Tuesday, December 22, 2015

Addendum to a Review of William F. Buckley's The Unmaking of a Mayor

Thanks to Mark Hemingway, my review of the William F. Buckley book, The Unmaking of a Mayor, appeared on The Federalist http://thefederalist.com/2015/11/28/what-william-f-buckley-can-teach-us-about-donald-trump/

As my review noted, 50 years later, Buckley’s chronicle of his run for mayor of New York City in 1965 hasn’t just held up, it’s gotten better. But with such a rich book there were things which I reluctantly left out or were cut by the editor. To wit:

1) The solution [I should’ve written an approach]”
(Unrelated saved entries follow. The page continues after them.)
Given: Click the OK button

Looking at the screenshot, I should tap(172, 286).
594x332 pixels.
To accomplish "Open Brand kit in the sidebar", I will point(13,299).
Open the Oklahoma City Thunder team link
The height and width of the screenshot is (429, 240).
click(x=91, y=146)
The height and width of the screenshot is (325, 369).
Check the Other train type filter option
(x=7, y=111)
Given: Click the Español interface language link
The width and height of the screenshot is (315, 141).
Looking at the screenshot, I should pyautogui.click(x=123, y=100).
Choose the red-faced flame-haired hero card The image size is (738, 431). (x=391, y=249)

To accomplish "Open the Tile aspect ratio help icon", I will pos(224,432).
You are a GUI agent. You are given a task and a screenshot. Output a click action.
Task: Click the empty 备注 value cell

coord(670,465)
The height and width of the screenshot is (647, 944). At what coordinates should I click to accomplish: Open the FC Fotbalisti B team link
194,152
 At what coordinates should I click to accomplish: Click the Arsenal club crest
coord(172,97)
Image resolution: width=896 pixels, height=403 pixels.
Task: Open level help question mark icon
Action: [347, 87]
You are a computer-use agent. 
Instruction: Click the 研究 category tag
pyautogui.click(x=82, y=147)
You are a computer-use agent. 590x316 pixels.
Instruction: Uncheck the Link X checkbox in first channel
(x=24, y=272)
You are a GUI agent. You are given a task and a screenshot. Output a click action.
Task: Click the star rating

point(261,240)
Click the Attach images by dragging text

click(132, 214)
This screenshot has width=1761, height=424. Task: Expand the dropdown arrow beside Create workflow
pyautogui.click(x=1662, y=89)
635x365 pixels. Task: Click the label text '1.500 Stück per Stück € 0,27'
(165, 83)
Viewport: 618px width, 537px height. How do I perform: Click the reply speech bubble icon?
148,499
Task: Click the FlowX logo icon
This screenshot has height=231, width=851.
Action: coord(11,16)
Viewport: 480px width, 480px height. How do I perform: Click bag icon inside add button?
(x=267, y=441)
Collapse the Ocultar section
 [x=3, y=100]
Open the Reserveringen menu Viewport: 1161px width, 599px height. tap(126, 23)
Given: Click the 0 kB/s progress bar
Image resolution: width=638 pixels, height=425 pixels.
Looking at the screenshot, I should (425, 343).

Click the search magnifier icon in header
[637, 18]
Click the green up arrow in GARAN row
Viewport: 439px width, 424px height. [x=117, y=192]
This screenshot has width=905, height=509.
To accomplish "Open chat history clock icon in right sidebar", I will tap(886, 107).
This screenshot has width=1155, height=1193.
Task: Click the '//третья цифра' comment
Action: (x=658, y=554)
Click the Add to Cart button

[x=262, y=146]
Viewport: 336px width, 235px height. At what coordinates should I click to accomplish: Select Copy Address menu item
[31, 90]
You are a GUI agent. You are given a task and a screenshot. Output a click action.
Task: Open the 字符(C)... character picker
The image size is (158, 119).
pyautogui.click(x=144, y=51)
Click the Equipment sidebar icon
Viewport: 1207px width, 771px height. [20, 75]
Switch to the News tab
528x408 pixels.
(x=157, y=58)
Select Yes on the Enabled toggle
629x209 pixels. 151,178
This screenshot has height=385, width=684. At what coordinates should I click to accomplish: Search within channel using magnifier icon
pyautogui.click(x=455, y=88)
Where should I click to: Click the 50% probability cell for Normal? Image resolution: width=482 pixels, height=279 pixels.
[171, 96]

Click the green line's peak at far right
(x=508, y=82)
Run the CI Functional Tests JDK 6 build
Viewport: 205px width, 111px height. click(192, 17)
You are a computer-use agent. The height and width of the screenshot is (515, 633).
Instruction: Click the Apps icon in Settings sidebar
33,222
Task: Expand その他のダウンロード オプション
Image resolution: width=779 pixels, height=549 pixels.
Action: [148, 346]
Such an innocuous, throwaway line, and so much conservative goodness. The progressive offers up solutions, but the conservative knows that this is an illusion. We have only approaches with all the fallibility that that implies. When a bill begins with “comprehensive” we should be especially skeptical.

2) “The complex answer is, surely, that there is a sense of psychic composure when a man who is formally aligned on the other side of the politic fence endorses all of your major platforms: it has the effect of relieving you of all of the disquietude that the existence of alternative approaches to government necessarily pose.”

You begin to understand—almost sympathize—with the progressive loathing for conservatives. It isn’t just that we stand in the way of making the world a better place, we are constantly disturbing the peace. Or at least their peace.

3) [summary of candidates’ fiscal positions] “No responsible person could tell you what kind of taxes we’d need because of the uncertainty of the extent of federal and state aid – Abe Beame”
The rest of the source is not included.